Через час они увидели автомобиль, несшийся к ним на большой скорости.

– Все! – сказала Вера. – Смертник. Постреляем или обнимемся?

– Нам его не достать. Давай лучше обниматься, – сказал Василий Павлович и потянулся к Вере.

Раньше они думали, что взрыв, уносящий на тот свет черного цвета, но их смерть оказалась белой.

– Мы же спим, это сон, – подумали они одновременно, – это сон умирает.


20.

Проснулись они на борту ТУ-154 министерства обороны – их разбудила пожилая стюардесса, подававшая завтрак.

– Куда летим? – спросил ее Василий Павлович.

– В Сочи, – без тени улыбки ответила стюардесса, которой давно надоели плоские шутки пассажиров. – Приземляемся в 12-30.

– Можно я тебя потрогаю? – спросила Вера Василий Павлович, когда стюардесса укатила свой буфет на колесах.

– Давай друг друга потрогаем, – ответил он. – Мне тоже очень хочется.

Через минуту он сказал ей:

– А ты ничего, мяконькая.

– А я отложу свое мнение на 13-30. Думаю, к тому времени мы будем уже в своей гостинице.

– В своей гостинице?! – посмотрел на нее Василий Павлович, его что-то беспокоило. – А ты уверена, что нам она заказана? Посмотри в сумочке...

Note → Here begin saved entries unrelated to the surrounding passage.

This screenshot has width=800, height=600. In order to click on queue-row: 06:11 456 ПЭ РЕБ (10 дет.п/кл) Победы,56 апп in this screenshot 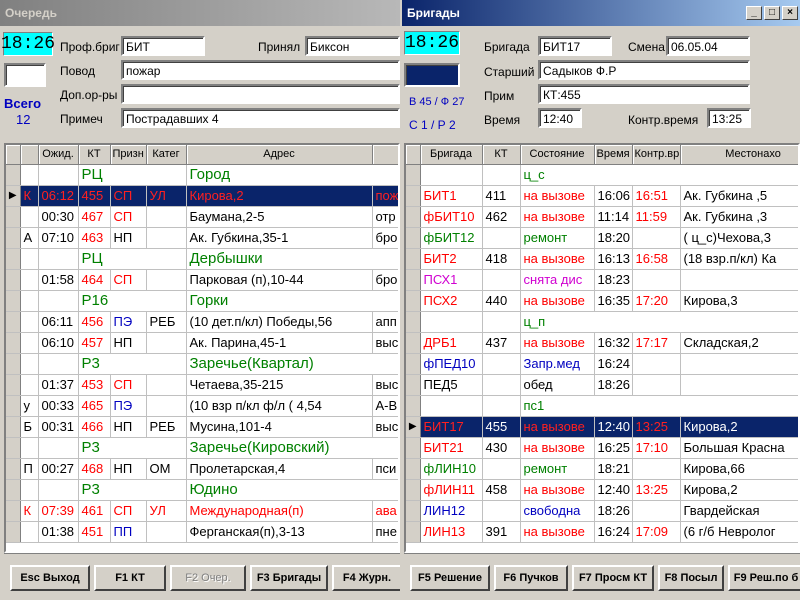, I will do `click(202, 322)`.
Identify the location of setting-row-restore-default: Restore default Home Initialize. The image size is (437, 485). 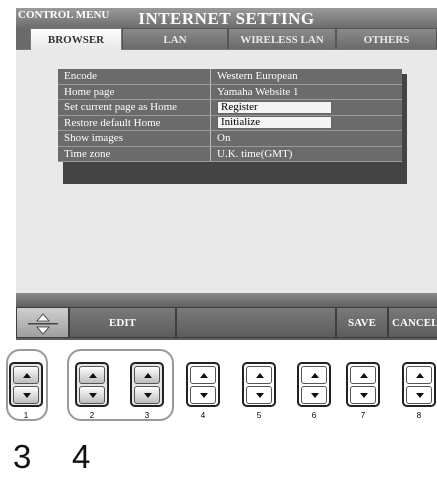
(230, 123).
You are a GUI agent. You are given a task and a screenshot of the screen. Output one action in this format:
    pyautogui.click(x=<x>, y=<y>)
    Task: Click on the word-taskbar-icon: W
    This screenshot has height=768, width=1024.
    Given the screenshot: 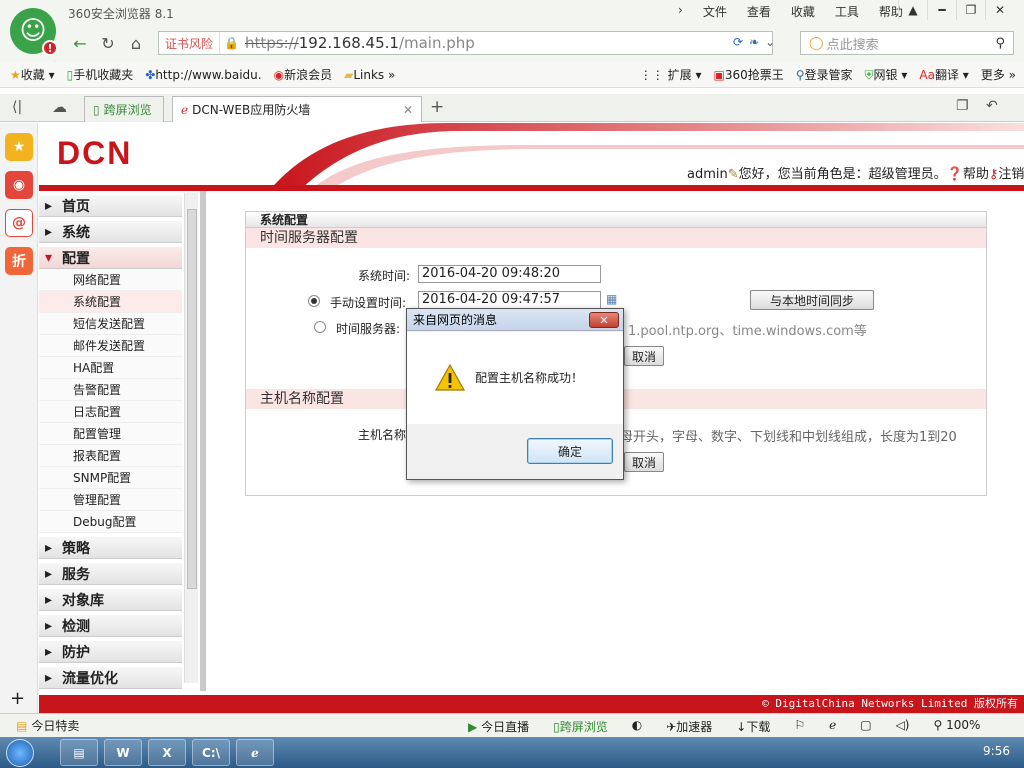 What is the action you would take?
    pyautogui.click(x=123, y=752)
    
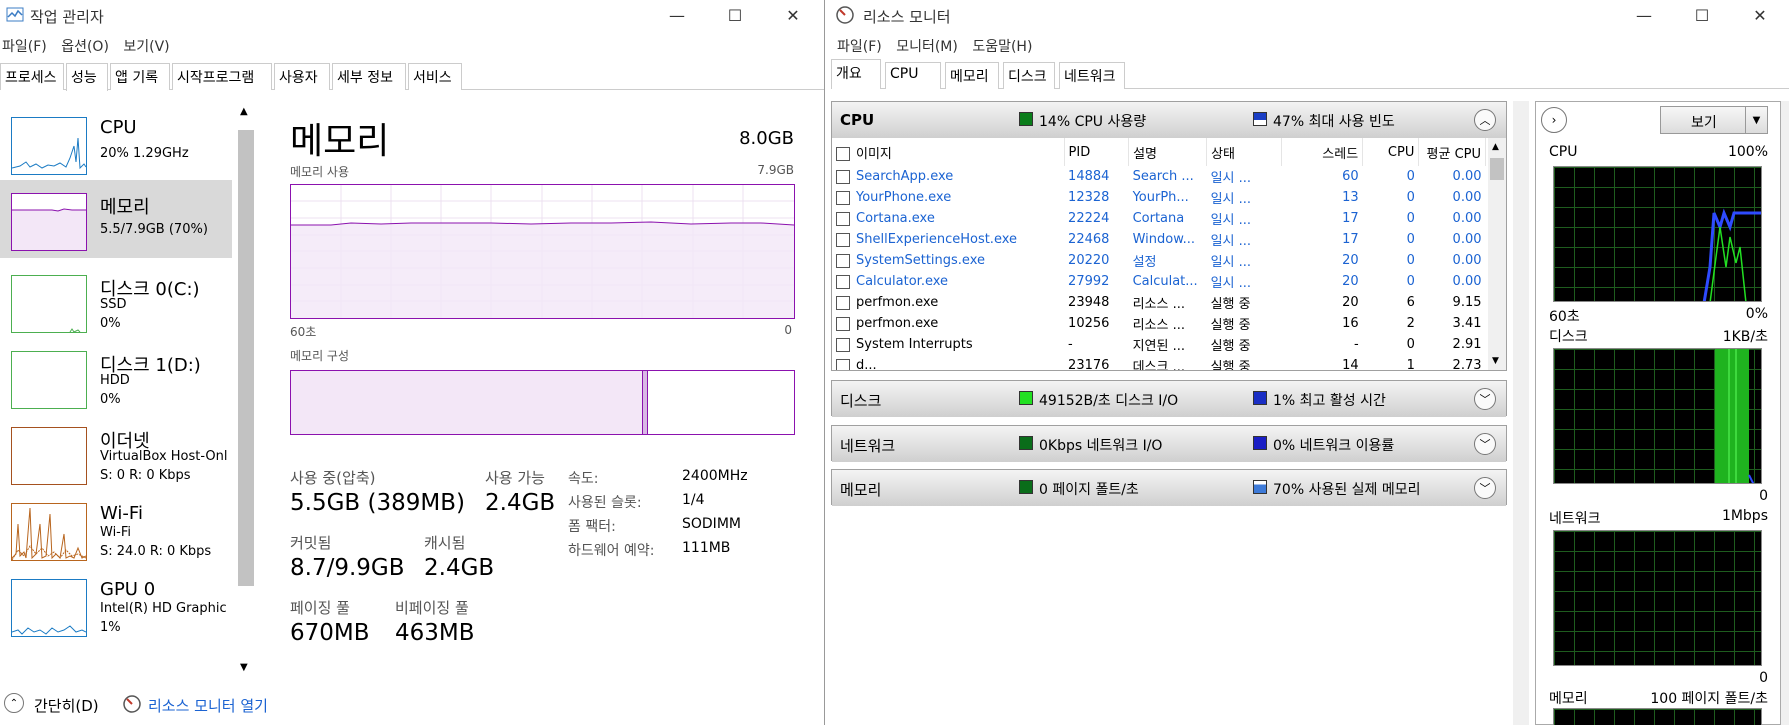  I want to click on rm-close-button: ✕, so click(1760, 15).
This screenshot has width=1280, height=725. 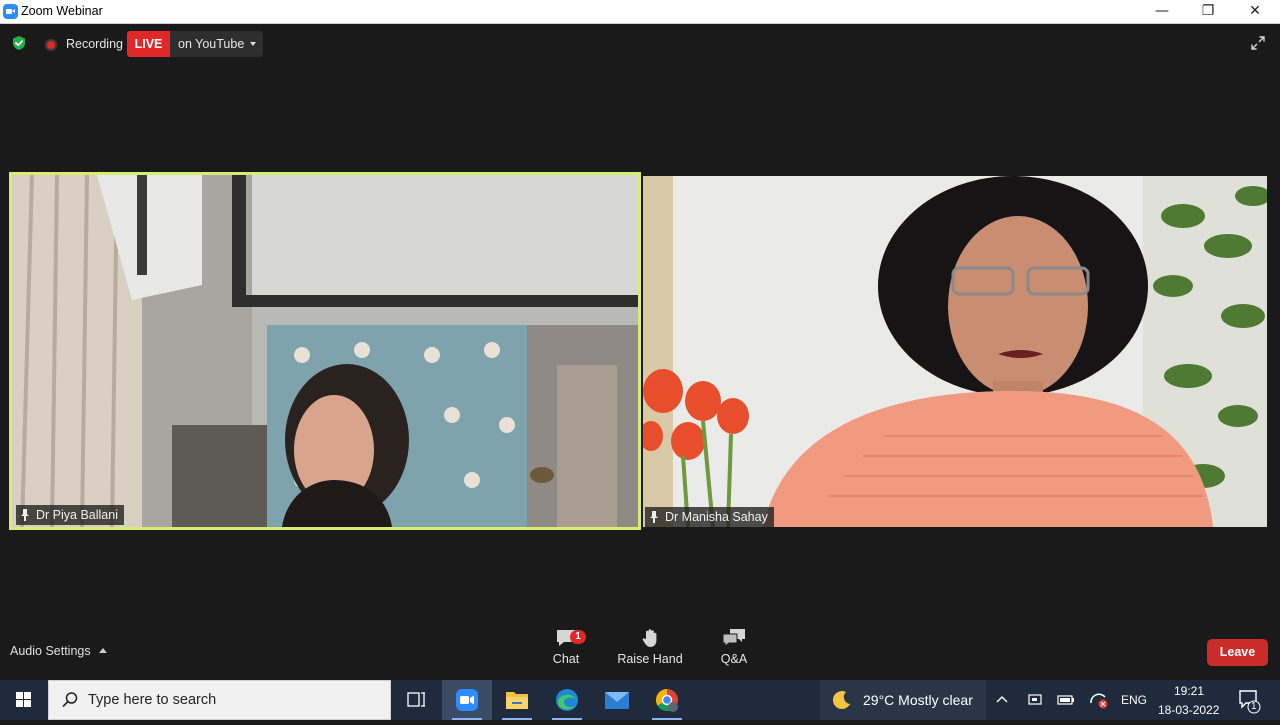 I want to click on window-title: Zoom Webinar, so click(x=62, y=11).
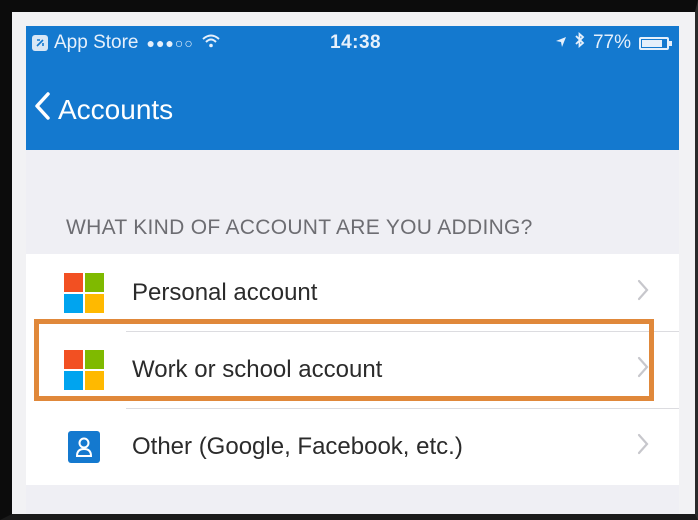 This screenshot has height=520, width=698. What do you see at coordinates (580, 43) in the screenshot?
I see `bluetooth-icon` at bounding box center [580, 43].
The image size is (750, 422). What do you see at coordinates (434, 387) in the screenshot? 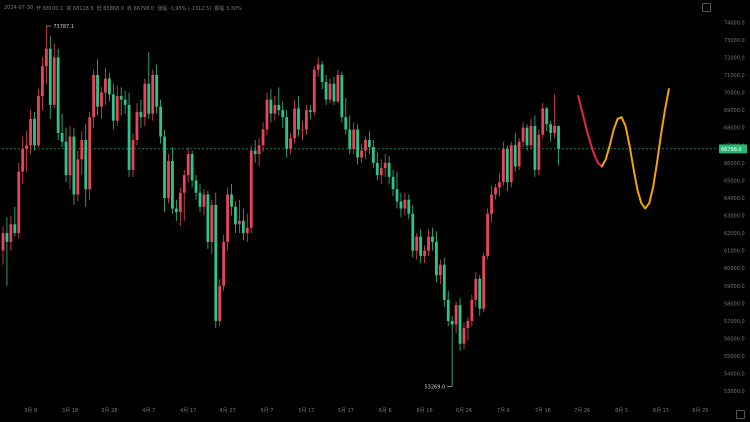
I see `annotation-label: 53269.0` at bounding box center [434, 387].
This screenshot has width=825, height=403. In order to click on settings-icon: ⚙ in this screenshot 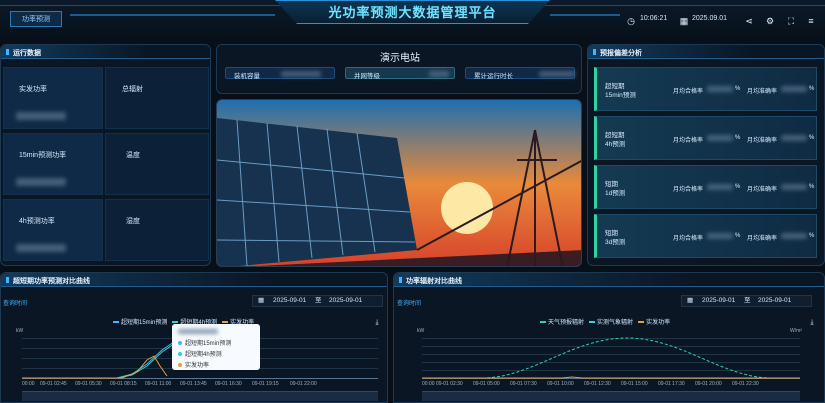, I will do `click(770, 21)`.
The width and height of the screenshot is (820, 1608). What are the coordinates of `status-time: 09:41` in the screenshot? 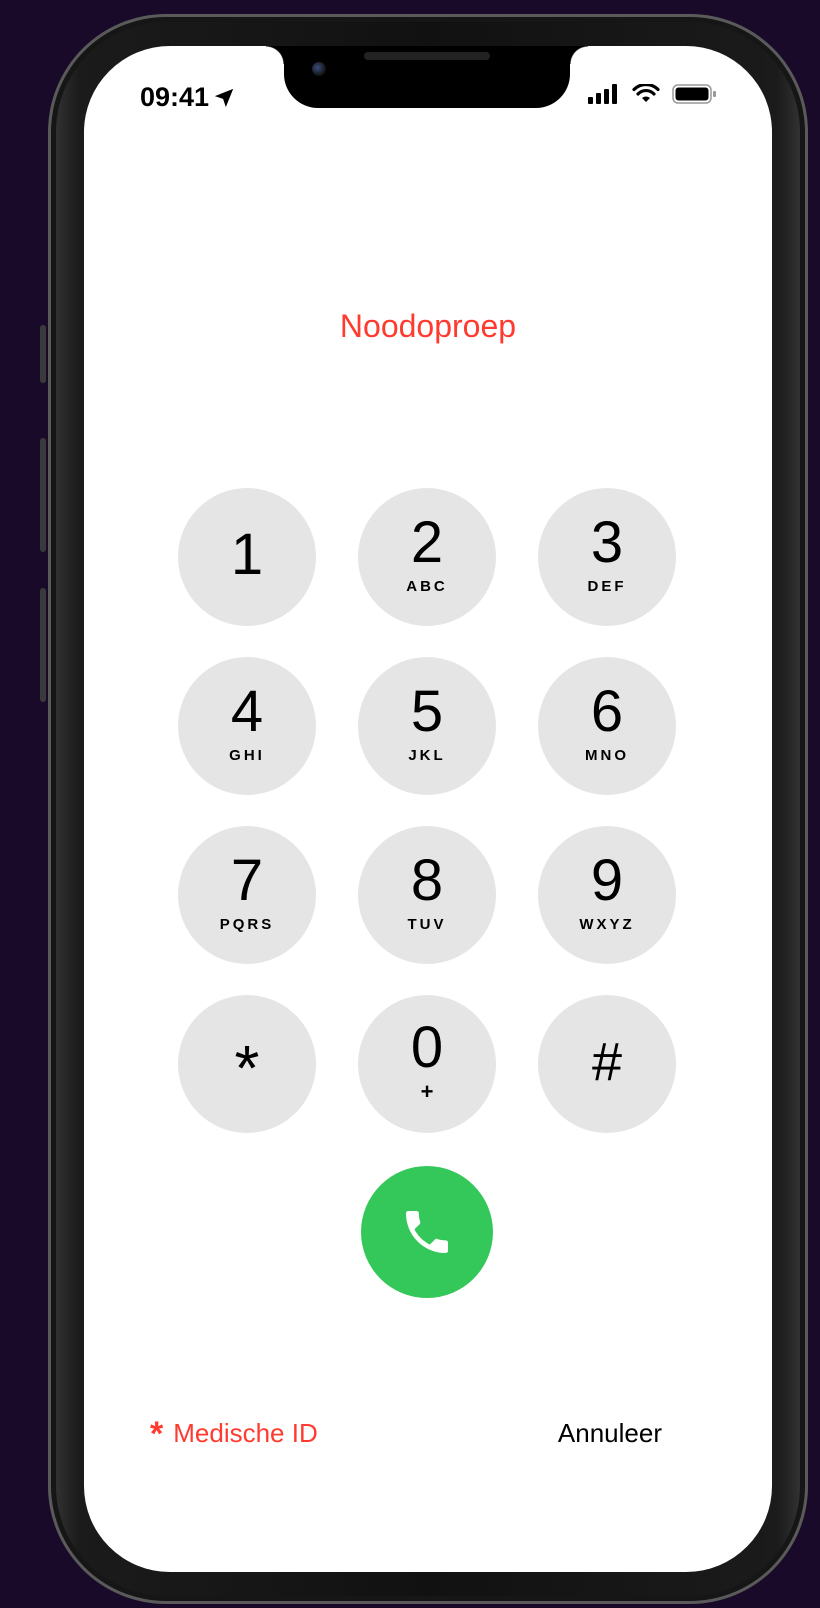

Вера, как и Василий Павлович предполагая, что их совместный сон продолжается, вынула пакет из коричневатой плотной бумаги, раскрыла его. В нем были деньги. Она машинально их пересчитала.

– Триста сорок тысяч. Ты говорил, что заплатил их Андерсу...

– Да. А в другом пакете что?

– На нем написано 1500000. Такую сумму заплатили ему мы с сестрой.

– Мне это начинает нравиться, – сказал Василий Павлович.

– Ты любишь деньги?

– Не очень. Просто теперь я почти уверен, что мы с тобой не спим. Что там еще в твоей сумочке?

Вера вынула 3 листочка, две из них с круглыми печатями.

– Что там?

– Это справки. О том, что мы с тобой здоровы. У тебя все прошло и у меня...

– Тем не менее, мы непременно проверимся.

– Хочешь обратно в Сирию? пошутил Василий Павлович.

– Нет, я хочу в гостиницу, – посмотрела в сумочку, – в гостиницу Luxury Sochi Villa for Vacations.

– А в третьей справке что?

– Это не справка, это записка от Андерса. В ней выражается соболезнование по поводу смерти твоего отца и...

– Что еще?

– Жена твоя вышла замуж – усмехнулась Вера. – За какого-то там Владислава Константиновича. Придется тебе погрустить несколько дней...

В сочинском аэропорту они получили багаж, тут же к ним пристал таксист. Когда Василий Павлович с ним общался, Вера почувствовала, на нее кто-то издали пристально смотрит. Катю она видела долю секунды, потом та потерялась в толпе.